>> Start DOCUMENT TEXT

Below is my attempt (in red) on fitting the Gamma PDF: gamma_fun <- function(x, a, b){(x^(a-1))*exp(-x/b)} The problem is that the Gamma distribution function starts at 0, and my data does not.

Answer 1

I'm not sure that trying to give a name to the distribution of eggs per day for such an insect is the most fruitful approach

Suppose you have $n = 100$ fictitious observations in vector x in R, with summary information as follows:

summary(x); length(x); sd(x)
   Min. 1st Qu.  Median    Mean 3rd Qu.    Max. 
  8.723  15.583  19.227  19.955  24.130  33.040 
[1] 100
[1] 5.532306

hist(x, prob=T, col="skyblue2");  rug(x)

>> End DOCUMENT TEXT

DIRECTIONS FOR THIS TASK >> Translate into Spanish this sentence from the text on fitting a Gamma distribution: "The problem is that the Gamma distribution function starts at 0, and my data does not."

>> Start DATA LINES

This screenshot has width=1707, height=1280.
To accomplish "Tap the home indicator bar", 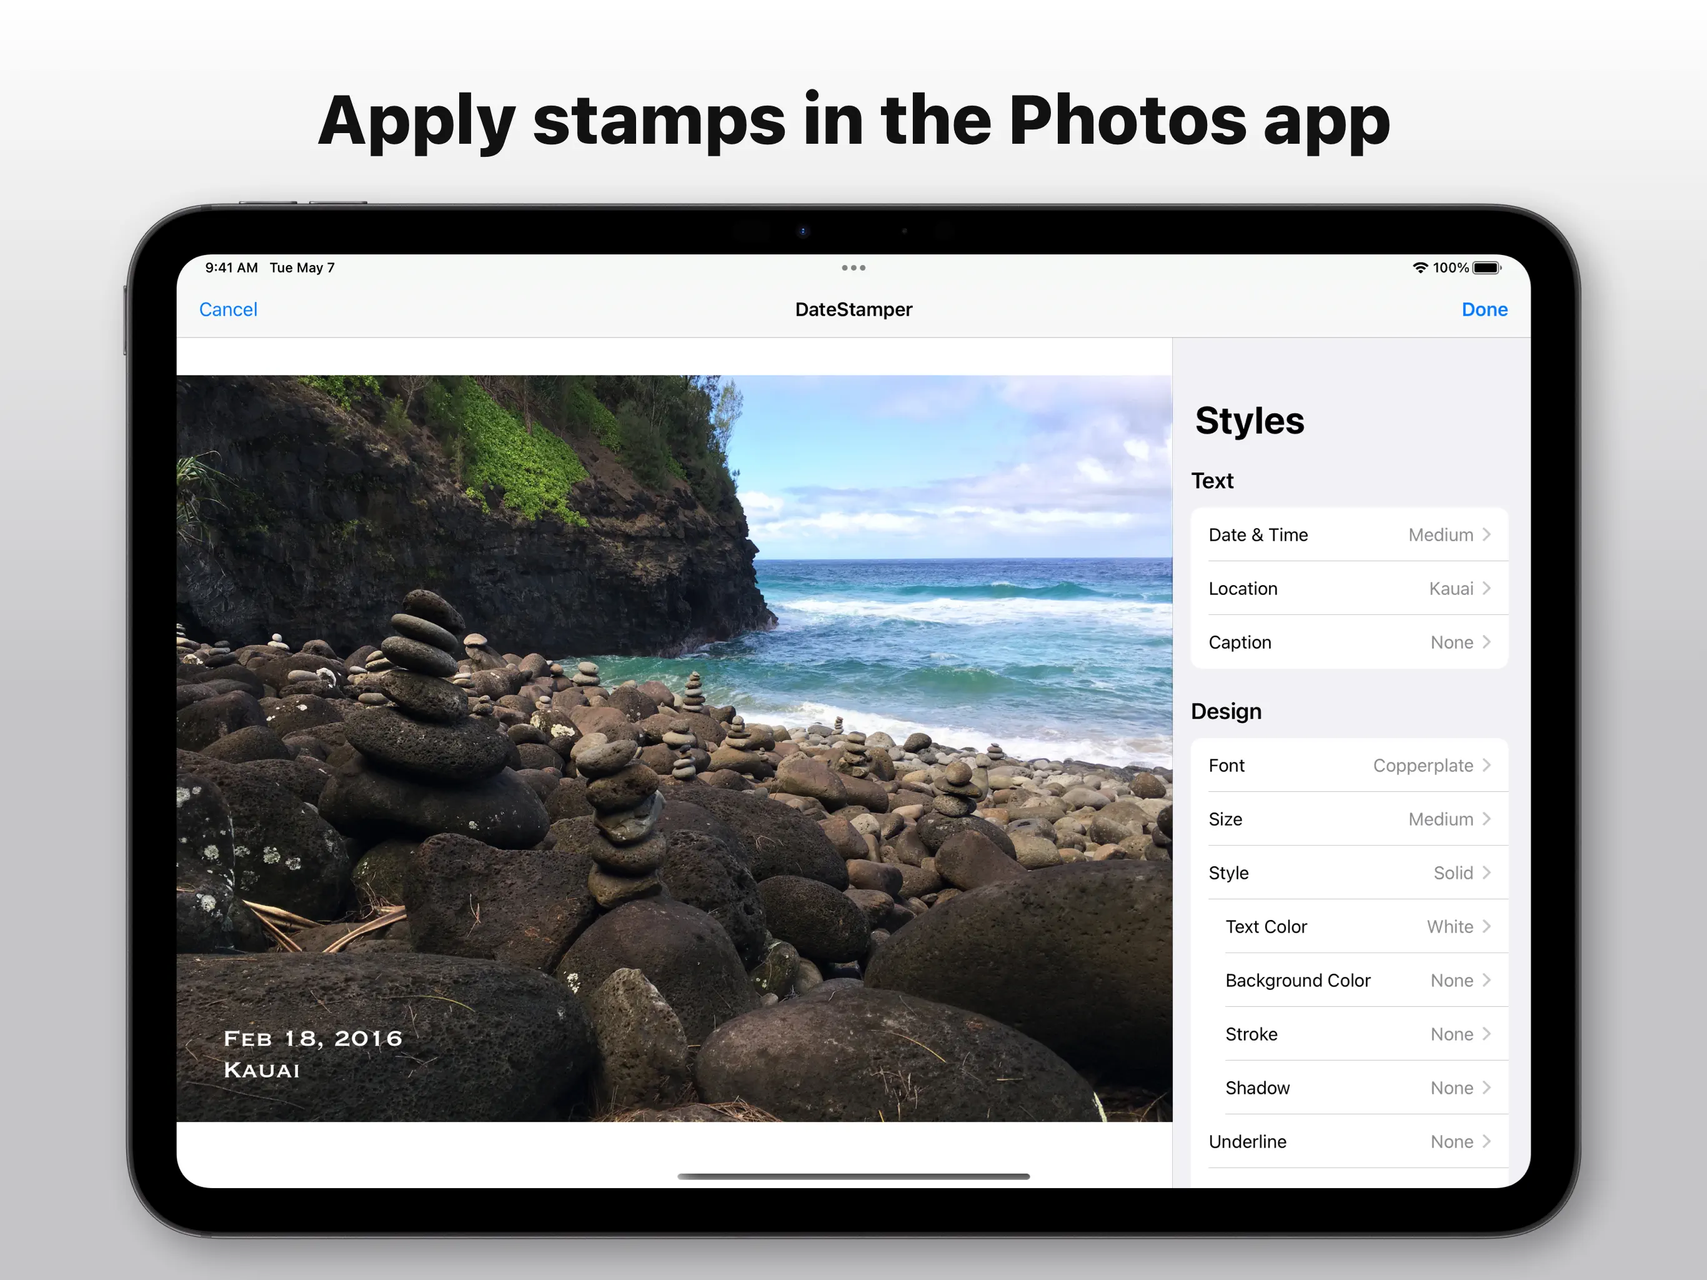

>> End DATA LINES

RESULT >> El problema es que la función de distribución Gamma comienza en 0, y mis datos no.